Implicaciones de los programas de intervención. La eficacia de los diversos programas de


intervención de la época del Head Start depende de la calidad de cada uno (R. C. Collins, 1993;
Haskins, 1989; Zigler y Muenchow, 1992; Zigler y Styfco, 1993). Sus procedimientos y resultados,
que estaban destinados a mejorar la preparación académica de los niños que provenían de medios
desfavorecidos, mostraban grandes variaciones. En su mayor parte se trataba de proyectos
iniciados apresuradamente, con una planeación inadecuada tanto para su implantación como para
su evaluación, por lo que sólo algunos pudieron demostrar mejorías sustanciales en la ejecución de
los niños, aunque por lo general eran progresos limitados y de corta vida. En contraste con la
mayor parte de los programas, que buscaban "elevar el CI" mediante procedimientos vagamente
definidos, unos cuantos proyectos de alta calidad precisaron de manera específica las habilidades
intelectuales que pretendían mejorar y seleccionaron los procedimientos adecuados de
entrenamiento. En estps casos, seguimientos cuidadosamente conducidos mostraron progresos
significativos y duraderos en las habilidades relevantes. También prestaron atención al contexto
más amplio en el que se introducía el programa, que podía incluir la necesidad de servicios sociales
y de salud en el hogar. La participación de los padres demostró ser particularmente valiosa para
complementar en casa el programa preescolar y asegurar su continuación cuando el proyecto
oficial hubiese terminado (Jaynes y Wlodkowski, 1990).

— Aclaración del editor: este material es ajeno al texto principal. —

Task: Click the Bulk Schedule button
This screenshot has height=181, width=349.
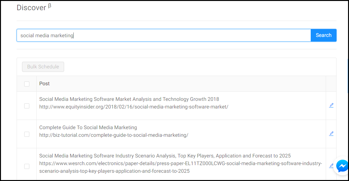Action: coord(43,67)
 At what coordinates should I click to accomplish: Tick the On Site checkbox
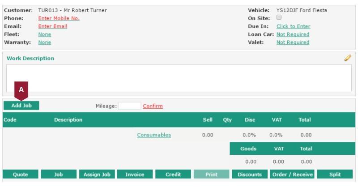click(x=279, y=18)
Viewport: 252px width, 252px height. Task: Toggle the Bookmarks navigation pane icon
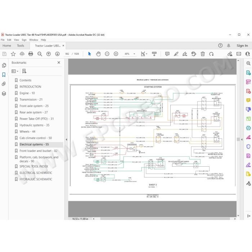click(4, 75)
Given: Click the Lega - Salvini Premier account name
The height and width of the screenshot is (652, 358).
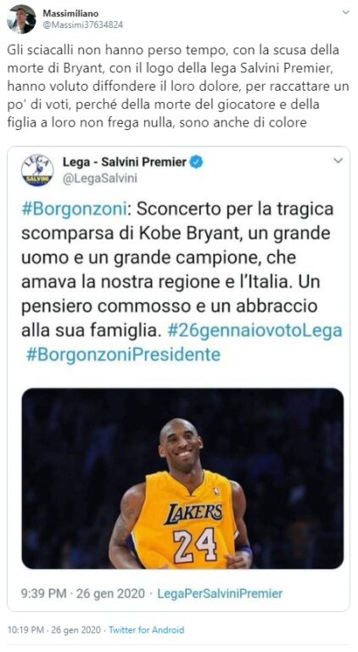Looking at the screenshot, I should (125, 162).
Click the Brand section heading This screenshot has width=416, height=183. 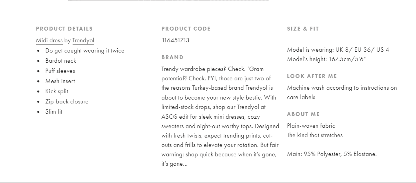172,57
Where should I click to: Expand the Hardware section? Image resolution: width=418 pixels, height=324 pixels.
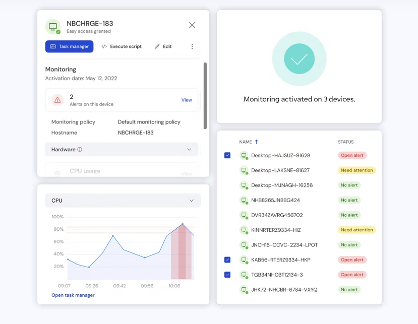tap(189, 150)
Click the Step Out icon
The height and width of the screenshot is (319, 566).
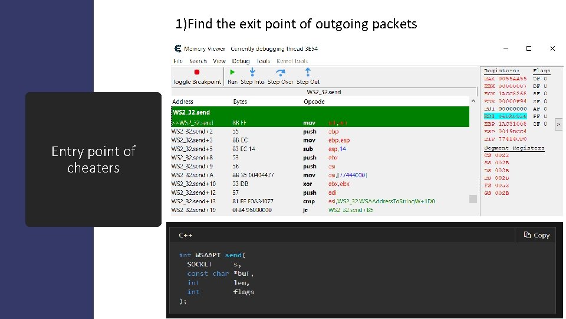[307, 72]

También merecen atención los programas de seguimiento para evaluar la naturaleza y duración
de la intervención, ya que la evaluación de la eficacia de dichos proyectos requiere considerable
sofisticación metodológica (Collins y Hom, 1991; Willett y Sayer, 1994). Además de las cuestiones
del diseño experimental, los artefactos estadísticos asociados con las propiedades psicométricas de
los instrumentos de evaluación pueden dar lugar a falsos resultados positivos o negativos (Béjar,
1980). Las diferencias en la dificultad o la capacidad discriminativa de los reactivos entre los gru-
pos experimental y de control, o bien entre la ejecución en el pretest y el postest del mismo grupo,
pueden conducir a conclusiones incorrectas sobre el éxito o el fracaso del programa. Es posible
evitar algunos de estos problemas con él uso de las pruebas desarrolladas y calificadas sobre la base
de la teoría de respuesta al ítem (TRI, capítulo 7) y ajustadas individualmente a los examinados
(CAT, capítulo 11). En los años recientes se ha observado un interés renovado por establecer
programas de intervención bien diseñados y ejecutados con cuidado que tomen como modelo
algunos de los programas anteriores más eficaces (R. C. Collins, 1993; Consortium, 1983; Haskins,
1989; Whimbey, 1990; Zigler y Styfco, 1993). Más aún, el desarrollo de esos nuevos programas
puede beneficiarse de la base de datos formada a partir de la investigación de la inteligencia
infantil (véase, por ejemplo, Horowitz y O'Brien, 1989). Un proyecto a largo plazo en especial
prometedor se concentra en el efecto de la conducta de los padres hacia sus hijos de uno y dos años
en el desempeño intelectual que posteriormente muestren los niños (Hart y Risley, 1995). Los
primeros datos ya presentan un fuerte apoyo a la existencia de una relación estrecha entre la
naturaleza y el grado de contactos paternos y el desarrollo intelectual de los niños.